BRIEF |
Look over the entries below. Report how many lines hold the word "Uncheck", and only that.

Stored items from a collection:
_ _ _

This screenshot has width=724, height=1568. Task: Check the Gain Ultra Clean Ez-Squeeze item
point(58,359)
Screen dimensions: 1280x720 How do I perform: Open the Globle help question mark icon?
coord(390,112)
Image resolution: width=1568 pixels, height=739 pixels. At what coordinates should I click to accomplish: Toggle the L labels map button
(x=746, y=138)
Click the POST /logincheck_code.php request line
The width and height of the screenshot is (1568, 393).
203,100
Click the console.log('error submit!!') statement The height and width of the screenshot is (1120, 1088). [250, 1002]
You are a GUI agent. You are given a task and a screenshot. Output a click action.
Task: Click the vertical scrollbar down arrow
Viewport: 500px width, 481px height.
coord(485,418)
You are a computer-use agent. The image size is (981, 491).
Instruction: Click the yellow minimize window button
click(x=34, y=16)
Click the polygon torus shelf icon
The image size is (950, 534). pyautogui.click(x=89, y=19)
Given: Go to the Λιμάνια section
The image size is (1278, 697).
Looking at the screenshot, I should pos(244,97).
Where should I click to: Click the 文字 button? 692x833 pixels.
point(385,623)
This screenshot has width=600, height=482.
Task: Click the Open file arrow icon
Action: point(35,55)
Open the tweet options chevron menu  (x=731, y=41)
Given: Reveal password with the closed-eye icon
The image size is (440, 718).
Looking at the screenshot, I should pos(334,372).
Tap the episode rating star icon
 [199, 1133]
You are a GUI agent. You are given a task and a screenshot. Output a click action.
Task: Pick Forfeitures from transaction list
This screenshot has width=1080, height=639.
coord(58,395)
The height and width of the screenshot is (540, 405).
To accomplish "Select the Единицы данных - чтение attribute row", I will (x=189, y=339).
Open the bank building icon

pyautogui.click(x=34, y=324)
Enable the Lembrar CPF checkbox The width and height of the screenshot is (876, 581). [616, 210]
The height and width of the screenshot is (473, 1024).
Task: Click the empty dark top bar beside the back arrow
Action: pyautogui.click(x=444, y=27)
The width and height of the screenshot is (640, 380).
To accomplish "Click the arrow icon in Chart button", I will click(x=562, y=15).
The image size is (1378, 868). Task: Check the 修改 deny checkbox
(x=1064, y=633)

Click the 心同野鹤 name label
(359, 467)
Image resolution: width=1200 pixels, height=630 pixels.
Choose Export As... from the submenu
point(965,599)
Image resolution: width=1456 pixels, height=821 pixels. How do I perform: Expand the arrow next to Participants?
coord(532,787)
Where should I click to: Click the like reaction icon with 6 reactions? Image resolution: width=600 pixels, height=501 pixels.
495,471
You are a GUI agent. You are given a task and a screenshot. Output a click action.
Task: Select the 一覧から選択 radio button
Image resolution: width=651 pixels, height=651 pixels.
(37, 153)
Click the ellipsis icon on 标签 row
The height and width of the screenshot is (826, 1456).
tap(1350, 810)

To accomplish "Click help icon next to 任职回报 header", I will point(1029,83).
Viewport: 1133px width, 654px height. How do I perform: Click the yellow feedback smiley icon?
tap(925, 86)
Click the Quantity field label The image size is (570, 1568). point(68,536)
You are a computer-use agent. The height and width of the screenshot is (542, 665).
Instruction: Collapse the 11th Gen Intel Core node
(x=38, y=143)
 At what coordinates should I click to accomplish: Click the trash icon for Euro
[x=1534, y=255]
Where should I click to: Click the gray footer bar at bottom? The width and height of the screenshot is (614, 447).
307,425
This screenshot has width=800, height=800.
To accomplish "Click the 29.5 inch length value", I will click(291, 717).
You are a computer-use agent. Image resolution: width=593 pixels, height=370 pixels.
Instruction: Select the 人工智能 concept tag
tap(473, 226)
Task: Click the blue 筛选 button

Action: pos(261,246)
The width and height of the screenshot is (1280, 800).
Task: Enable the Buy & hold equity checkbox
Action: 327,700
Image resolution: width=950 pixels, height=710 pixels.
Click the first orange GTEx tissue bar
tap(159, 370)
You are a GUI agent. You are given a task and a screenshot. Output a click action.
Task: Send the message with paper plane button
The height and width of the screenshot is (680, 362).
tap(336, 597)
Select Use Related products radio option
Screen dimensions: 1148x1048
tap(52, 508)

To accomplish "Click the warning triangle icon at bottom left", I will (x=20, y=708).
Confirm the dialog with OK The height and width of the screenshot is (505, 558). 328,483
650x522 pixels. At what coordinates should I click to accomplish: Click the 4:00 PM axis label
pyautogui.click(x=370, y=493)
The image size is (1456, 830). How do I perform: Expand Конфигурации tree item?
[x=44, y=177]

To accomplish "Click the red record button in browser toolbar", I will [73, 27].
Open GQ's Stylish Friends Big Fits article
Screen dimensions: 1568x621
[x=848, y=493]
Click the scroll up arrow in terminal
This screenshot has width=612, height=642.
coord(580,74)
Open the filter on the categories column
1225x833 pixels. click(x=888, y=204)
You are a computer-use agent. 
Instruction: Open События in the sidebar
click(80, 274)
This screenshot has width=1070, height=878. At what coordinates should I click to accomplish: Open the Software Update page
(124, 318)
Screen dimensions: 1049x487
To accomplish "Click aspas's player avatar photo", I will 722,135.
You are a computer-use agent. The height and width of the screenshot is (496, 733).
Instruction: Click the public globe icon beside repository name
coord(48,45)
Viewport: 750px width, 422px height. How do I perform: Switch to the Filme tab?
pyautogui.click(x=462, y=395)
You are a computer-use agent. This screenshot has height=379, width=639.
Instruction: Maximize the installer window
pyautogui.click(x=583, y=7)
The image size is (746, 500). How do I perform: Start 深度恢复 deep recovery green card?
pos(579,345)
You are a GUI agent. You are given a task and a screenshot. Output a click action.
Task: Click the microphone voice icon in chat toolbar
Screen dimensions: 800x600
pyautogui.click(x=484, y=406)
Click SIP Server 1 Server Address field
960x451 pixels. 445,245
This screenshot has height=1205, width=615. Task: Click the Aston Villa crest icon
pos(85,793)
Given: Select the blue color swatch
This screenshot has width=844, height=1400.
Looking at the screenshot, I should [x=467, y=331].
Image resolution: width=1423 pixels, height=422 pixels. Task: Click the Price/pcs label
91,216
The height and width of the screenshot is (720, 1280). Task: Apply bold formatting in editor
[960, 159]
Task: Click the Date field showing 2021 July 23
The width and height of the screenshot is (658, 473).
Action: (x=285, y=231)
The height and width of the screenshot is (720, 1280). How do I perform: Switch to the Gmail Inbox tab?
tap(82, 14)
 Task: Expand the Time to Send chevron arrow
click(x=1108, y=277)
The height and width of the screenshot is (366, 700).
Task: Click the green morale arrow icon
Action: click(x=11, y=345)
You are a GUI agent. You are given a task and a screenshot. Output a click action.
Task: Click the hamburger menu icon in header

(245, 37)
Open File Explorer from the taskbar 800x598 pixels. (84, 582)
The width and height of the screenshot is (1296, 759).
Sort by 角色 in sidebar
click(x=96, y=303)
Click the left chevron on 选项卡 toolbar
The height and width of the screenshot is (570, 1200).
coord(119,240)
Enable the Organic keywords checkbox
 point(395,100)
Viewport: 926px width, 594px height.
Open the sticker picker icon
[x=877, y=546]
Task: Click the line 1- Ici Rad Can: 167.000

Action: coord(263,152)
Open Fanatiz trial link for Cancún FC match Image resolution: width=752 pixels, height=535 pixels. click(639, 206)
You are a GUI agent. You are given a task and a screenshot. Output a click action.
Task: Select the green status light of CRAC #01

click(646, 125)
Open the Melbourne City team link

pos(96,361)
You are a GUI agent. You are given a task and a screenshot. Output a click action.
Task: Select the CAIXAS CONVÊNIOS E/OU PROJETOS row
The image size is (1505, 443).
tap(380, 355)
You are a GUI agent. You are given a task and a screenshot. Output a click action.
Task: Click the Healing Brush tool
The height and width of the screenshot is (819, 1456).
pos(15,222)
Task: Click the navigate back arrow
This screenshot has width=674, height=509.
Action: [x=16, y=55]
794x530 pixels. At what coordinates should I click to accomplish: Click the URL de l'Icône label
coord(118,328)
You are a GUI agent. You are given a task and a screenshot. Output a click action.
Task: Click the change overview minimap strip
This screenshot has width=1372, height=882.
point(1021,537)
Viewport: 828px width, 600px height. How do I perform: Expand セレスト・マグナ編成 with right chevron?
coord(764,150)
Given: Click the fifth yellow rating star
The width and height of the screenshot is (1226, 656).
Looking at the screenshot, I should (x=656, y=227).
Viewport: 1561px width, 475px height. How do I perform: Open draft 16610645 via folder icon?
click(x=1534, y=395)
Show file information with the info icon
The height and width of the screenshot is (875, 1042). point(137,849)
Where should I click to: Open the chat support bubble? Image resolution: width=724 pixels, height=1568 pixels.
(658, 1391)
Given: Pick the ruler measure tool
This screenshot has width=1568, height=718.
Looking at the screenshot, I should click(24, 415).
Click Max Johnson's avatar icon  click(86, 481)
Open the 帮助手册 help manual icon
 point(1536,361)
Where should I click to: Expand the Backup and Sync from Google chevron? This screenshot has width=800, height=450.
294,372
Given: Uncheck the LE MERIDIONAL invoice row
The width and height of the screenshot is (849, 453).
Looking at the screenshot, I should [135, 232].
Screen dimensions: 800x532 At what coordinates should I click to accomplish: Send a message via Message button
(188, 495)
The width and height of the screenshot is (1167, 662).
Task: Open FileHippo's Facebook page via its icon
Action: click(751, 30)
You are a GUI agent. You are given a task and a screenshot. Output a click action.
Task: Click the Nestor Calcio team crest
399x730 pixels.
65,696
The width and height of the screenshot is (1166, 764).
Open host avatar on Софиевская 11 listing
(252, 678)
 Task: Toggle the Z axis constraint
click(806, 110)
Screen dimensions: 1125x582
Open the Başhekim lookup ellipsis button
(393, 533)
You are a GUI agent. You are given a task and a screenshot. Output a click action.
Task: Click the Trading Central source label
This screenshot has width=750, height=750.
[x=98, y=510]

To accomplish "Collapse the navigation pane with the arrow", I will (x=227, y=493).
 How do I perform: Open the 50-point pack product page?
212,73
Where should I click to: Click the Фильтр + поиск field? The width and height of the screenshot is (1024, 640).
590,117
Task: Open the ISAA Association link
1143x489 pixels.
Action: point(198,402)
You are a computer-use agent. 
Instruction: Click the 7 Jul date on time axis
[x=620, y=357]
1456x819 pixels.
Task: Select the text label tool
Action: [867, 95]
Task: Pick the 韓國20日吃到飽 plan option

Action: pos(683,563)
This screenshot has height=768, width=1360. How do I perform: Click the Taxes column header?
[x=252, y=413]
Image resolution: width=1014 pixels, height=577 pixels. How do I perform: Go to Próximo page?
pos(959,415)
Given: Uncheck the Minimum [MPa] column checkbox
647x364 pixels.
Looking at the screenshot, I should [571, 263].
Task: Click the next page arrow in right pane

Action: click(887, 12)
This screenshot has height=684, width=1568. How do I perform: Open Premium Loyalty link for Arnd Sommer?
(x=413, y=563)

_ _ _

EXERCISE RESPONSE |
2